» **Written exercise**: Please change "Open" to "Show" throughout the records below and write them out again with nothing else altered. Leave out the pictures.

============================================================

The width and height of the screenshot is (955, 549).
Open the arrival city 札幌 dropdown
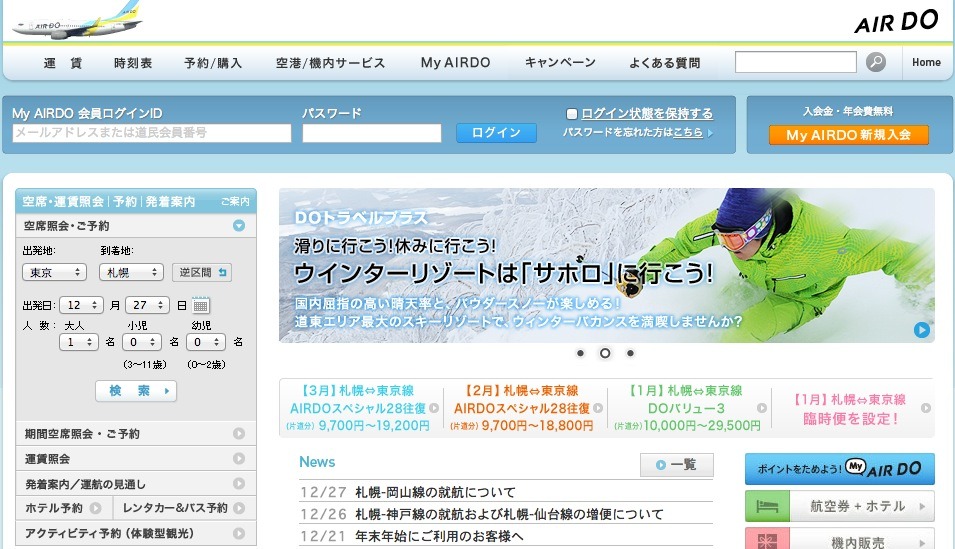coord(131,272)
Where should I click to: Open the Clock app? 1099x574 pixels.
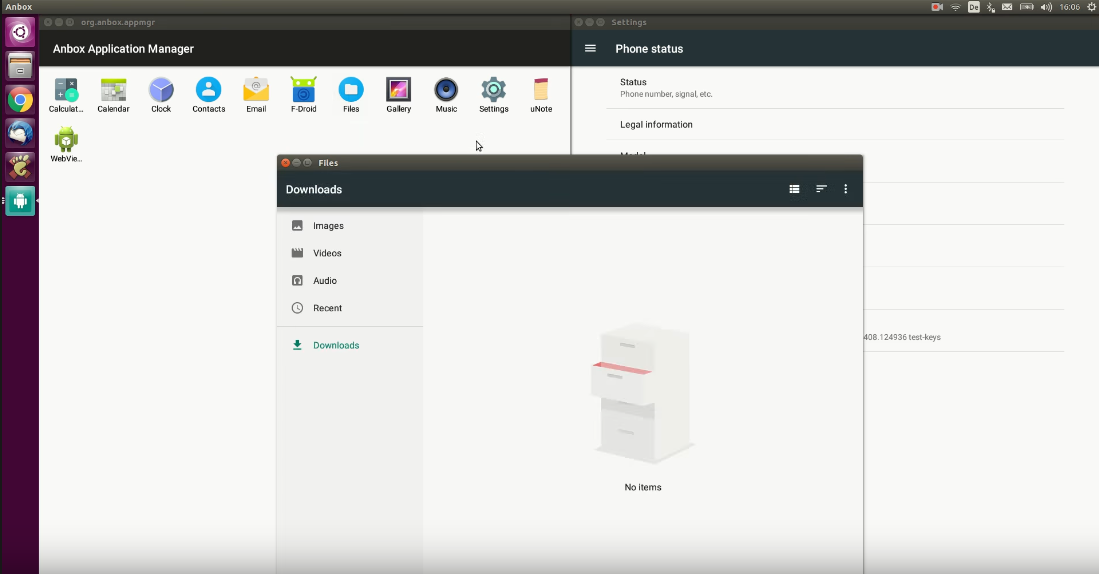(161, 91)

============================================================

» **Solved problem**:
The width and height of the screenshot is (955, 549).
Show the arrival city 札幌 dropdown
coord(131,272)
Where should I click to: Show the Clock app? 1099x574 pixels.
(161, 91)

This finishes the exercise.